- [Work item]
When the line with "Awards (33, 190)" appears below, start repeating lines exactly, and keep going through the line with "Написать (754, 2354)"; add nothing outside that span.

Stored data
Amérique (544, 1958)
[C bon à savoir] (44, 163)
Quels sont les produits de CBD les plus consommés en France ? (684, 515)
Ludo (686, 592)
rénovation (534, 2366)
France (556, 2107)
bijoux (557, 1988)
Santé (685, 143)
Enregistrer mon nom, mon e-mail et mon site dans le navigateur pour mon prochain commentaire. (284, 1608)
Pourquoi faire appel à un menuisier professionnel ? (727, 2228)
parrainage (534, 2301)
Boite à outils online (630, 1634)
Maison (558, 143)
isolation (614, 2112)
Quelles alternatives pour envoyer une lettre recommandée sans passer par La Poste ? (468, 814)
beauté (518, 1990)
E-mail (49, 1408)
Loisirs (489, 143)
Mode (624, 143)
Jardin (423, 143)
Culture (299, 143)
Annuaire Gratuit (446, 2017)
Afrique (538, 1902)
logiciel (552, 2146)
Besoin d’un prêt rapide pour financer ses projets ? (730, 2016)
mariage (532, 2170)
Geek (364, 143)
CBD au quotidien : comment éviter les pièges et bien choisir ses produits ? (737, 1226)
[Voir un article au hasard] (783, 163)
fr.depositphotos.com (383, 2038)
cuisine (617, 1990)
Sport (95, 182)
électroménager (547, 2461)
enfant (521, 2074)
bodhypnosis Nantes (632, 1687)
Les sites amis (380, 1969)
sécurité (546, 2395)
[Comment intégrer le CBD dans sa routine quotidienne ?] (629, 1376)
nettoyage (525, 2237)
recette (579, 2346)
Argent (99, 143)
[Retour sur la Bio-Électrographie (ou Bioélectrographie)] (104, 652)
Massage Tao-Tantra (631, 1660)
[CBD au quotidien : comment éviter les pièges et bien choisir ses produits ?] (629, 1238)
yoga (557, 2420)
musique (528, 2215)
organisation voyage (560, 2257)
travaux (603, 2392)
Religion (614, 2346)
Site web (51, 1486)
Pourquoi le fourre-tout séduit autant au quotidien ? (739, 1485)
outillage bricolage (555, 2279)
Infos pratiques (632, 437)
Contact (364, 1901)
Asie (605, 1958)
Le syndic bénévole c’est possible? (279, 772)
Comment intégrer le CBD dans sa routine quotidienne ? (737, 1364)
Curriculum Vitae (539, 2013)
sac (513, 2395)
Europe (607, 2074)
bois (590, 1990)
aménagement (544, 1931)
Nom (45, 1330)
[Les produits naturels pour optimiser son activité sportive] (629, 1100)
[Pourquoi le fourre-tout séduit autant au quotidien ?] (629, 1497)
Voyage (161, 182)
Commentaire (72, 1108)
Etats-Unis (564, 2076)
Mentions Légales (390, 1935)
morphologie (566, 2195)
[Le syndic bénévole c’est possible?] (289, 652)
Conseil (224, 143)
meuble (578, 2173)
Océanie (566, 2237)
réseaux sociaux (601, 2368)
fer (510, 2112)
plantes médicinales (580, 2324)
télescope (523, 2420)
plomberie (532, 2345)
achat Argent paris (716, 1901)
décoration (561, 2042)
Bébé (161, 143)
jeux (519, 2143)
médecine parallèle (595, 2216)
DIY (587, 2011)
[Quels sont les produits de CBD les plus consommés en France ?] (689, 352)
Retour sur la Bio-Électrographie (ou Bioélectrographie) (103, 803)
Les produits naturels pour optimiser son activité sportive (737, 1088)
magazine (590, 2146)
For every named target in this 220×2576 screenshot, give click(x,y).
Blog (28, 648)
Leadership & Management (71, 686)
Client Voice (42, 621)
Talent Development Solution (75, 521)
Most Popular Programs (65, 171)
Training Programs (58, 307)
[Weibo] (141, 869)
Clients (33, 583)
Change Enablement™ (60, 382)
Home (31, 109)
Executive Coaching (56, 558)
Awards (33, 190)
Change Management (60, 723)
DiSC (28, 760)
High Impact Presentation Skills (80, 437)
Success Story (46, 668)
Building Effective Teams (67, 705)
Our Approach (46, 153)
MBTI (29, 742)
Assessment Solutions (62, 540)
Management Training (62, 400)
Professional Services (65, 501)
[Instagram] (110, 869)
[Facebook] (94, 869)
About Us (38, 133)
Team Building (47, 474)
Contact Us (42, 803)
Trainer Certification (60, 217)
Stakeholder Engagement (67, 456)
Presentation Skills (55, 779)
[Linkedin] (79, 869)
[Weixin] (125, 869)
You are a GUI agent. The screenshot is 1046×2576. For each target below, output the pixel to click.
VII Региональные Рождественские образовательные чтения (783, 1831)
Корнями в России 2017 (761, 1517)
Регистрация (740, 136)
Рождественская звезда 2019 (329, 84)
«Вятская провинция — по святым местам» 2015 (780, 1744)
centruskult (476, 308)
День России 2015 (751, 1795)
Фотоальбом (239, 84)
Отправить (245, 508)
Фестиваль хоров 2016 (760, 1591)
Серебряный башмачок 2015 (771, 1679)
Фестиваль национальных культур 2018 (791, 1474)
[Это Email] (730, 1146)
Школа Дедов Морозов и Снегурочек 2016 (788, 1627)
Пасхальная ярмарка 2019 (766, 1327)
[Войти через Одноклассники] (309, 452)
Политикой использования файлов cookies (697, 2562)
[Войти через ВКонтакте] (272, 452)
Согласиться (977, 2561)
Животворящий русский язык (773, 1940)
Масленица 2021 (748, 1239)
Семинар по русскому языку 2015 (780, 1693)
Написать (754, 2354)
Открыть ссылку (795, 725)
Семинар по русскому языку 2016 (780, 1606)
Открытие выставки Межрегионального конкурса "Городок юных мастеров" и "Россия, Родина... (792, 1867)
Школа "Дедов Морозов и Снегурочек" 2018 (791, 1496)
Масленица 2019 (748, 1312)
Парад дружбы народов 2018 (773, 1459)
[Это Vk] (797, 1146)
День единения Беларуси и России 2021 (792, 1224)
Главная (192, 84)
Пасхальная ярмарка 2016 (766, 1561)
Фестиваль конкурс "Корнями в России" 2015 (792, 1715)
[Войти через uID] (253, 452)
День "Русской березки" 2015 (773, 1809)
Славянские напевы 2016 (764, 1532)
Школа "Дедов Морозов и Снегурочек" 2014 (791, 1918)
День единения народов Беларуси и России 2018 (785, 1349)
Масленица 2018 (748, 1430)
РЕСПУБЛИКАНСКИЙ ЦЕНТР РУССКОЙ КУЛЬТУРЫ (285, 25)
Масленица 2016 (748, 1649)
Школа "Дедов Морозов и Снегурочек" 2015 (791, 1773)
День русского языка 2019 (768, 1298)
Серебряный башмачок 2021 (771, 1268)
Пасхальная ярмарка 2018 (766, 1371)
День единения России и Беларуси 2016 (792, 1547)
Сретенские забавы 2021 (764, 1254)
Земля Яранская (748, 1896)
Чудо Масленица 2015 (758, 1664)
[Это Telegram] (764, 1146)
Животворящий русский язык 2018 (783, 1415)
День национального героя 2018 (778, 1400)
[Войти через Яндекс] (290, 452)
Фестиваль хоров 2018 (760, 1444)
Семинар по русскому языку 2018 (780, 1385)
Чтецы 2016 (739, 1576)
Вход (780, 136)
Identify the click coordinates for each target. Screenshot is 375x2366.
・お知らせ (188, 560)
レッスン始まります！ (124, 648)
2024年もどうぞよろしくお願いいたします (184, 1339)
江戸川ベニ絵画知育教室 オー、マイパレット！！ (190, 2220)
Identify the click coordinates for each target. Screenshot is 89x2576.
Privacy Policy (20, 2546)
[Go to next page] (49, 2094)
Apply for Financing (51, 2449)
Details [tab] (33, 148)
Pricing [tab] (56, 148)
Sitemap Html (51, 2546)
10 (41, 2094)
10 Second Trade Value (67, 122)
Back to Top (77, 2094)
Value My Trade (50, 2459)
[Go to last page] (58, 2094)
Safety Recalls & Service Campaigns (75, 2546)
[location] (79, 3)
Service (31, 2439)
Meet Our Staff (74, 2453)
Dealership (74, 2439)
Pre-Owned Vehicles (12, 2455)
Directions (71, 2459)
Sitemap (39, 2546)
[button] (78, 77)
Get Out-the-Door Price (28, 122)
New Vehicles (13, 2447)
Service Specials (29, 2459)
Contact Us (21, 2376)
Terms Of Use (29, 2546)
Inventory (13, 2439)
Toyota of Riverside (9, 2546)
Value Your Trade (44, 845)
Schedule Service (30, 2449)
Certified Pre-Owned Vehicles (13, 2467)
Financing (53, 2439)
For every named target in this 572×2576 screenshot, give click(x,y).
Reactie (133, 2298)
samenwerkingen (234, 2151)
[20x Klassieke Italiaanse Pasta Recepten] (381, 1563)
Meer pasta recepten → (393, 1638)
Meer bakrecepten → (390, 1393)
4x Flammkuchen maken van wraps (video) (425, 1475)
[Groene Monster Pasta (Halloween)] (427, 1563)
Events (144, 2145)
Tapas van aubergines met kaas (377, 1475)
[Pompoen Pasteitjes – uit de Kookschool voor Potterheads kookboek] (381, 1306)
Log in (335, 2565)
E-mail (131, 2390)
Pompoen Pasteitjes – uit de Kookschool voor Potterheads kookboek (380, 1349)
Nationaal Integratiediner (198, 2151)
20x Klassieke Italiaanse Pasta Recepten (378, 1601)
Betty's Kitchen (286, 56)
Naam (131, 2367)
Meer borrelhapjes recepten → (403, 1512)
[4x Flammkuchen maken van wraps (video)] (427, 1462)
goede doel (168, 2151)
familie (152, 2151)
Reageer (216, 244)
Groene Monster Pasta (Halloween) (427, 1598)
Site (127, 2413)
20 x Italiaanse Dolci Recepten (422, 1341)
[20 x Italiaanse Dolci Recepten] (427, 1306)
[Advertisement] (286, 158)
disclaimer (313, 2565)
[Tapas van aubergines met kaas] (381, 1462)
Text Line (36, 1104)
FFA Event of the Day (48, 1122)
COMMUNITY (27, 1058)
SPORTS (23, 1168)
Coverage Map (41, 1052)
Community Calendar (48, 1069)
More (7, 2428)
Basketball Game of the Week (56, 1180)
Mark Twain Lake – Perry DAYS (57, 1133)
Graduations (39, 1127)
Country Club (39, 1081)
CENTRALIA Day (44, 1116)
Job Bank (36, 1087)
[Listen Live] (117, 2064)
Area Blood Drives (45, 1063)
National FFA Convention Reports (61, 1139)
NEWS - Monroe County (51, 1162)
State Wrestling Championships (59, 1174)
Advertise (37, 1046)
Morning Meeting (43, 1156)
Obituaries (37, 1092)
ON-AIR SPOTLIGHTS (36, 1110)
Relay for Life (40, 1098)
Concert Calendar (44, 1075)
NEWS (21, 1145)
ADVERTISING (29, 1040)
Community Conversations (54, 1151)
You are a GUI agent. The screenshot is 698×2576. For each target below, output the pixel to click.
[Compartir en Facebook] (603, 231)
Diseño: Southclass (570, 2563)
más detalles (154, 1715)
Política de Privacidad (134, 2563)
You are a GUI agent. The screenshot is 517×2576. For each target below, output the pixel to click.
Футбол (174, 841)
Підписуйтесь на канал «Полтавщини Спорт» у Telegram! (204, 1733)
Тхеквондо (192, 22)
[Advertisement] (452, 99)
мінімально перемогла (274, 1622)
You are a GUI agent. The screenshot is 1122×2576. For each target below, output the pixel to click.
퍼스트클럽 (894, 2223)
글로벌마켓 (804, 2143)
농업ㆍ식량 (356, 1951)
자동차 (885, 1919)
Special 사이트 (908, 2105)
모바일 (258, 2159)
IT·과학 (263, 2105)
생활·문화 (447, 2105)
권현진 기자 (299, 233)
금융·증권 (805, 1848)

- [Task response]
Awards (33, 190)
Change Management (60, 723)
DiSC (28, 760)
High Impact Presentation Skills (80, 437)
Success Story (46, 668)
Building Effective Teams (67, 705)
Our Approach (46, 153)
MBTI (29, 742)
Assessment Solutions (62, 540)
Management Training (62, 400)
Professional Services (65, 501)
[Instagram] (110, 869)
[Facebook] (94, 869)
About Us (38, 133)
Team Building (47, 474)
Contact Us (42, 803)
Trainer Certification (60, 217)
Stakeholder Engagement (67, 456)
Presentation Skills (55, 779)
[Linkedin] (79, 869)
[Weixin] (125, 869)
You are a GUI agent. The screenshot is 1046×2576. For each target below, output the pixel to click.
VII Региональные Рождественские образовательные чтения (783, 1831)
Корнями в России 2017 (761, 1517)
Регистрация (740, 136)
Рождественская звезда 2019 (329, 84)
«Вятская провинция — по святым местам» 2015 (780, 1744)
centruskult (476, 308)
День России 2015 (751, 1795)
Фотоальбом (239, 84)
Отправить (245, 508)
Фестиваль хоров 2016 (760, 1591)
Серебряный башмачок 2015 (771, 1679)
Фестиваль национальных культур 2018 (791, 1474)
[Это Email] (730, 1146)
Школа Дедов Морозов и Снегурочек 2016 (788, 1627)
Пасхальная ярмарка 2019 (766, 1327)
[Войти через Одноклассники] (309, 452)
Политикой использования файлов cookies (697, 2562)
[Войти через ВКонтакте] (272, 452)
Согласиться (977, 2561)
Животворящий русский язык (773, 1940)
Масленица 2021 (748, 1239)
Семинар по русскому языку 2015 (780, 1693)
Написать (754, 2354)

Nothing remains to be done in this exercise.